### REQUIRED TASK
Can you quote the records from the line with "Download the breakdown table data" to the line with "tap(2091, 146)", word for word?
── EXTRACTED MATERIAL ──
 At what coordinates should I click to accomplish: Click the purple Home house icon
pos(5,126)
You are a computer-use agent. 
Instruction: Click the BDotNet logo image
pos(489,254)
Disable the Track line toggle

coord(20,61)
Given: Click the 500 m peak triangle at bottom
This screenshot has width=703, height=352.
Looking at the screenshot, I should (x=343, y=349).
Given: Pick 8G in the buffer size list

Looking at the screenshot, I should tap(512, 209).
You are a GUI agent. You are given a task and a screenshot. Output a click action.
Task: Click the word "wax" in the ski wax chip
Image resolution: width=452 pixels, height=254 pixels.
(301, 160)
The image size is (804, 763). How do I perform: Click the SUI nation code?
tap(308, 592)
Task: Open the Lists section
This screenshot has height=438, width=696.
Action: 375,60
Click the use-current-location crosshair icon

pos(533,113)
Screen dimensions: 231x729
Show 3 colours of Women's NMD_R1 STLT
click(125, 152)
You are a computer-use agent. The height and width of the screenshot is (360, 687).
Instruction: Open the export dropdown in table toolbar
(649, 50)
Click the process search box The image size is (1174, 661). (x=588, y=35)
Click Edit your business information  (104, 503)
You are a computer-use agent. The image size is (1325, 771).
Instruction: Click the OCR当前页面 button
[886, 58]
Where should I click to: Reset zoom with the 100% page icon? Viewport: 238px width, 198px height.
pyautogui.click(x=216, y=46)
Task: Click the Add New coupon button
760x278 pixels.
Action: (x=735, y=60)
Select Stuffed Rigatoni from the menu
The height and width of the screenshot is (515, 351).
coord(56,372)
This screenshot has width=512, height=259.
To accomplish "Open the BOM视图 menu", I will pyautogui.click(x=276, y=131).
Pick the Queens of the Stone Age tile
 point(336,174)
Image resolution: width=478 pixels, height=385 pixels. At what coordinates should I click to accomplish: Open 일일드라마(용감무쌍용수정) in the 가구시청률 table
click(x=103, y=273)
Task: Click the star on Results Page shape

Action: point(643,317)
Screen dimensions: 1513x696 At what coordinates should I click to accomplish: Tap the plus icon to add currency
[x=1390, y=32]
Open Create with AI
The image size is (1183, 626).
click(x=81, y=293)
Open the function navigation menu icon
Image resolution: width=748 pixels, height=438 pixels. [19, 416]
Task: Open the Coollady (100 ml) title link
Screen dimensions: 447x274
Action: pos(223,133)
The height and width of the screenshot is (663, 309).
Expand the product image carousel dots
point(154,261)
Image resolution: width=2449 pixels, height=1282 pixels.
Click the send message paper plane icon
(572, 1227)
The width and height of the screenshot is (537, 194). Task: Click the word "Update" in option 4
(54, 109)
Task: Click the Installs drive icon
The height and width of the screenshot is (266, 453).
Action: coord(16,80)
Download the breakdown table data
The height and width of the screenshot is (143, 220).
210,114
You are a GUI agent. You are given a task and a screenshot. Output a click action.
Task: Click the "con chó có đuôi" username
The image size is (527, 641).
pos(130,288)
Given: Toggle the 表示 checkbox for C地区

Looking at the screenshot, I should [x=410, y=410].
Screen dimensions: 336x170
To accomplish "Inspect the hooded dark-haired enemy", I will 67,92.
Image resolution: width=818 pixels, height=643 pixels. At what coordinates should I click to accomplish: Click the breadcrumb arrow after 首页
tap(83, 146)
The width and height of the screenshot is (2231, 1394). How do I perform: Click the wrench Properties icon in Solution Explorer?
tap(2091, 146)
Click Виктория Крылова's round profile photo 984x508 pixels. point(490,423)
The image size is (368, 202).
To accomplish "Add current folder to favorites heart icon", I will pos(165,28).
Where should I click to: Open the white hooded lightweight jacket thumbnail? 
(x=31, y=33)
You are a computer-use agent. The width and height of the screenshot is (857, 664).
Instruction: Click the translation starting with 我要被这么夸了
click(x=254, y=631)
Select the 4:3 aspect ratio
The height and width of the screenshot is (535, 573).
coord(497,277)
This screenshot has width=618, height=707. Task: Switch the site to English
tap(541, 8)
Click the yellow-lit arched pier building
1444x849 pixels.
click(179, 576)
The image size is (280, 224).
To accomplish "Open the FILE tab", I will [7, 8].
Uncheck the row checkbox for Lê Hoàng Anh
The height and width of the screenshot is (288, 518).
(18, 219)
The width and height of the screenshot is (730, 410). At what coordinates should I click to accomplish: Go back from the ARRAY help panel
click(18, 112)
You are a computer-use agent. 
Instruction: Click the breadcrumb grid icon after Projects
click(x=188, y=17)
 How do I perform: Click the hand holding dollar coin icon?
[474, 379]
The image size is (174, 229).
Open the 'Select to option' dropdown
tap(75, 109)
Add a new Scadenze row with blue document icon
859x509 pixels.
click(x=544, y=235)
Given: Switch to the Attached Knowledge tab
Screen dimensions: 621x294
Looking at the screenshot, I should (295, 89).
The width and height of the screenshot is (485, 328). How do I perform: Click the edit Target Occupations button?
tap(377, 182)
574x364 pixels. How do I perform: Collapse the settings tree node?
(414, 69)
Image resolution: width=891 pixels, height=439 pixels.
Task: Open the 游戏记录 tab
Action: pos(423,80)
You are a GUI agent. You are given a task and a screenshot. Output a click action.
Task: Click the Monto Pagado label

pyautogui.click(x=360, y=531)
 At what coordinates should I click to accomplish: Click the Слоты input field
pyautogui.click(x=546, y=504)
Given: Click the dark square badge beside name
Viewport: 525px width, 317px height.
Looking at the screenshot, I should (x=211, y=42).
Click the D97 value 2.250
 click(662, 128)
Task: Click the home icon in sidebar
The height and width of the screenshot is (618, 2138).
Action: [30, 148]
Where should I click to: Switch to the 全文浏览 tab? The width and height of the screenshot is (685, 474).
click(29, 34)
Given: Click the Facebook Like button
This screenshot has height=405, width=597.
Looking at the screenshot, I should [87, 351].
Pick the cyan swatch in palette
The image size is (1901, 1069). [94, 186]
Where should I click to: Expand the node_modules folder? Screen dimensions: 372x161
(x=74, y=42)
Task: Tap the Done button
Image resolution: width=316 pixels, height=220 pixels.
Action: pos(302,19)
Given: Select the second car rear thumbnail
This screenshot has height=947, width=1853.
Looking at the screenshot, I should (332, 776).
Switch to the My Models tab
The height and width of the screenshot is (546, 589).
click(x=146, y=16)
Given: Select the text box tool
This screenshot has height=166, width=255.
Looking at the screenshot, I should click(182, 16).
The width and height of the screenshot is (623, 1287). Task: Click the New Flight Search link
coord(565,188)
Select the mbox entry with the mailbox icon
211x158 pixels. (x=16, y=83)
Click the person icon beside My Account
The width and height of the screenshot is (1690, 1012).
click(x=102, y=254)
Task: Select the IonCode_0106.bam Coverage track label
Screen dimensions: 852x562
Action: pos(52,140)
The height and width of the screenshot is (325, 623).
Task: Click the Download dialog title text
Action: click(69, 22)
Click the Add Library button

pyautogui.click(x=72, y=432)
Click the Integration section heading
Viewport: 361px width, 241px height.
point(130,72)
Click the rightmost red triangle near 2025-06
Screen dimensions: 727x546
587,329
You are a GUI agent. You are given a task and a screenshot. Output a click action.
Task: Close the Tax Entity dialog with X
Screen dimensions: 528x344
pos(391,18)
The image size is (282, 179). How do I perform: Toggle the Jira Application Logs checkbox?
───
### RESPONSE TO THIS TASK
Download the breakdown table data
The height and width of the screenshot is (143, 220).
210,114
You are a GUI agent. You are given a task and a screenshot. Output a click action.
Task: Click the "con chó có đuôi" username
The image size is (527, 641).
pos(130,288)
Given: Toggle the 表示 checkbox for C地区

Looking at the screenshot, I should [x=410, y=410].
Screen dimensions: 336x170
To accomplish "Inspect the hooded dark-haired enemy", I will 67,92.
Image resolution: width=818 pixels, height=643 pixels. At what coordinates should I click to accomplish: Click the breadcrumb arrow after 首页
tap(83, 146)
The width and height of the screenshot is (2231, 1394). How do I perform: Click the wrench Properties icon in Solution Explorer?
tap(2091, 146)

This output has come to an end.